[DOMANDE]
[A] Riassumi in due frasi l'articolo sul portiere Daffara.
[B] Prosegui l'articolo sul portiere Daffara a partire dalla sua ultima frase.

··· ESTRATTO ···

Avellino ora celebra “San Daffara”: Il portiere si è preso la scena, i lupi pensano al riscatto

“Ad Avellino c’è un santo in più”. Giovanni Stroppa ci ha riso su, dopo aver ingoiato amaro per i miracoli in serie che Giovanni Daffara ha realizzato al Partenio-Lombardi, stoppando la corsa verso il primo posto del Venezia. Le immagini del classe 2004 con l’aureola in testa sono diventati immediatamente virali. Sui canali social impazzano sin dal triplice fischio finale e sono diventati anche lo sfondo di molti smartphone di diversi tifosi irpini.
Segno tangibile del rendimento super che il giovanissimo estremo difensore, alla prima esperienza in cadetteria, è stato in grado di mettere in campo. Dopo la partenza alle spalle di Iannarilli, Daffara si è preso la titolarità e ora è diventato un punto di forza degli irpini. A Bolzano i pali inviolati con diversi interventi decisivi, con il Venezia una prestazione sfavillante. L’Avellino se lo gode e inizia anche a riflettere sul futuro.

··· MATERIALE FORNITO ···

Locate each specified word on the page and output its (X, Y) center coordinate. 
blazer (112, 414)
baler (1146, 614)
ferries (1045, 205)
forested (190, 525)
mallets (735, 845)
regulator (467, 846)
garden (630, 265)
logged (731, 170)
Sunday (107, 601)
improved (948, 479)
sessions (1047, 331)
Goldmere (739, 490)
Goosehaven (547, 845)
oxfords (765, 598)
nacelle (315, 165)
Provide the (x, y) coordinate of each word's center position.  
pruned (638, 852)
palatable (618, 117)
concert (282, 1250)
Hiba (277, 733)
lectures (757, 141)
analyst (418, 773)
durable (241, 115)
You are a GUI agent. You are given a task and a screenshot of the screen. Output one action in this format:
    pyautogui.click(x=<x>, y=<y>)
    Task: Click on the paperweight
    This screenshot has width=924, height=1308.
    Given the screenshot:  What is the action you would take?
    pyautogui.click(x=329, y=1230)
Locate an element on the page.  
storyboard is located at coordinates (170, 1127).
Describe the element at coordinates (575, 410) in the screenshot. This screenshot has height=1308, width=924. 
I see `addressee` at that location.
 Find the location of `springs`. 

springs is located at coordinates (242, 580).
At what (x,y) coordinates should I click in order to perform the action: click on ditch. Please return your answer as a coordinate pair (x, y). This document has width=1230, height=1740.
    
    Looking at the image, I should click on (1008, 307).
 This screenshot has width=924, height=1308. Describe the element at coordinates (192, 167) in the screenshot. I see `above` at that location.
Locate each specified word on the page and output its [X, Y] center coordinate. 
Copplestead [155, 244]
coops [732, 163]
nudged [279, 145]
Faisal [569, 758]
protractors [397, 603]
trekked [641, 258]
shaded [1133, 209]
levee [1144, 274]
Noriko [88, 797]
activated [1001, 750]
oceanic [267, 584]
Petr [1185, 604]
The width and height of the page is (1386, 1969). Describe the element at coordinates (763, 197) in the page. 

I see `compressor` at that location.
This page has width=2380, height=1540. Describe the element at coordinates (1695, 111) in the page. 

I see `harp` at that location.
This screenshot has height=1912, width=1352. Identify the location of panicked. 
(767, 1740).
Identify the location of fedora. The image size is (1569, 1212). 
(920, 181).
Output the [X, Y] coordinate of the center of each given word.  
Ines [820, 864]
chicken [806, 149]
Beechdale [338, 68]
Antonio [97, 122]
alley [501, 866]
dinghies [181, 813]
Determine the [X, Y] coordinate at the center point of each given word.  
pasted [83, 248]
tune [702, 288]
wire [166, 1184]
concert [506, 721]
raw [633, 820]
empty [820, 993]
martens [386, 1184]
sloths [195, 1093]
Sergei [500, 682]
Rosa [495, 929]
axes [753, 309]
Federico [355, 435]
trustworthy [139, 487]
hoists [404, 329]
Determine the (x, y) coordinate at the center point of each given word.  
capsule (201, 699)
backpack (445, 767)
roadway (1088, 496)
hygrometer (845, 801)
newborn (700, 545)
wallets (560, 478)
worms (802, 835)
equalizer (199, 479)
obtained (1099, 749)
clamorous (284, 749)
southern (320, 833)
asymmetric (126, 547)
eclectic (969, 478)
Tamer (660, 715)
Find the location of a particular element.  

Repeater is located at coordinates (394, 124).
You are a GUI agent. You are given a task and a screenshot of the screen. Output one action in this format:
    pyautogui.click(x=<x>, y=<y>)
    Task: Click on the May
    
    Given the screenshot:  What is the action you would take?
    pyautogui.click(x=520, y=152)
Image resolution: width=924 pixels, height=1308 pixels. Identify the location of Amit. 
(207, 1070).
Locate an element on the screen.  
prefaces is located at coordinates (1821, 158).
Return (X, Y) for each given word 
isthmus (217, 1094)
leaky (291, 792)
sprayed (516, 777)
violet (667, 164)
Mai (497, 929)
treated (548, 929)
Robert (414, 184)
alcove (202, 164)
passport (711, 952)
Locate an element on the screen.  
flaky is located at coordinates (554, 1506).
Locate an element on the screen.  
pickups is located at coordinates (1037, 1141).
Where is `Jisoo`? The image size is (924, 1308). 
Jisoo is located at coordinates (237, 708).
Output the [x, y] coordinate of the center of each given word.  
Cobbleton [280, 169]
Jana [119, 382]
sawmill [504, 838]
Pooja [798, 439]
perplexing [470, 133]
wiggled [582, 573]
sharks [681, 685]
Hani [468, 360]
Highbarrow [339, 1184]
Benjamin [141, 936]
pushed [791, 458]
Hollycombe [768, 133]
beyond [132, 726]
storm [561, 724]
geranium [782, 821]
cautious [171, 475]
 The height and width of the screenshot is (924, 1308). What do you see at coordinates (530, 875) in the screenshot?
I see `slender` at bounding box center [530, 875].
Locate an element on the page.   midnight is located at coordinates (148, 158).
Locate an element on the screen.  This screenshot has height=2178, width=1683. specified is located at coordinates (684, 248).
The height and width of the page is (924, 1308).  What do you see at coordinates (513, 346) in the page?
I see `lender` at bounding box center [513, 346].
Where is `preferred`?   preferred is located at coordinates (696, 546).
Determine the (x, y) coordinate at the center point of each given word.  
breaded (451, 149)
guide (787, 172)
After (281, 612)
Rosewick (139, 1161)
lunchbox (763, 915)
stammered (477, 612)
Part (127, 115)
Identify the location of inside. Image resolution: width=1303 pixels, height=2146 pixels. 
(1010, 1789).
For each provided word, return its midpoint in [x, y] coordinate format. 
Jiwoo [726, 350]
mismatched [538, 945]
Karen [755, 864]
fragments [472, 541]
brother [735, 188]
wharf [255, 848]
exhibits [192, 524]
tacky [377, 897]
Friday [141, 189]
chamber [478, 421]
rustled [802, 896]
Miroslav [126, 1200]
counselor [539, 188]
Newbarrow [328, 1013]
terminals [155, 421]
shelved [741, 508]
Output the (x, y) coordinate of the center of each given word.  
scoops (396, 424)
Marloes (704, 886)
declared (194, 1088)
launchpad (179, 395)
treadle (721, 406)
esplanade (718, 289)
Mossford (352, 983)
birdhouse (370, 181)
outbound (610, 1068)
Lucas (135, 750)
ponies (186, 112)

···

[RISPOSTE]
[A] Dopo le parate al Partenio-Lombardi che hanno fermato la corsa del Venezia verso il primo posto, il portiere dell'Avellino Giovanni Daffara, classe 2004, è stato celebrato come un santo, e le sue immagini con l'aureola sono diventate virali tra i tifosi. Alla prima esperienza in cadetteria, Daffara è partito alle spalle di Iannarilli, ma ha conquistato il posto da titolare ed è ora un punto di forza della squadra.

[B]
I biancoverdi stanno infatti valutando di riscattare a fine stagione il portiere dalla Juventus per puntare su di lui per costruire la squadra del futuro ma anche per valorizzare un prospetto di sicuro valore. I bianconeri conservano però anche un controriscatto. Si valuterà il rendimento prima di ogni decisione.
Intanto il Giudice Sportivo ha chiesto ulteriori dettagli relativi alla denuncia del Venezia per cori discriminatori nei confronti del calciatore del Venezia Yeboah, registrati al 47esimo del secondo tempo. Si rischia una pesante sanzione.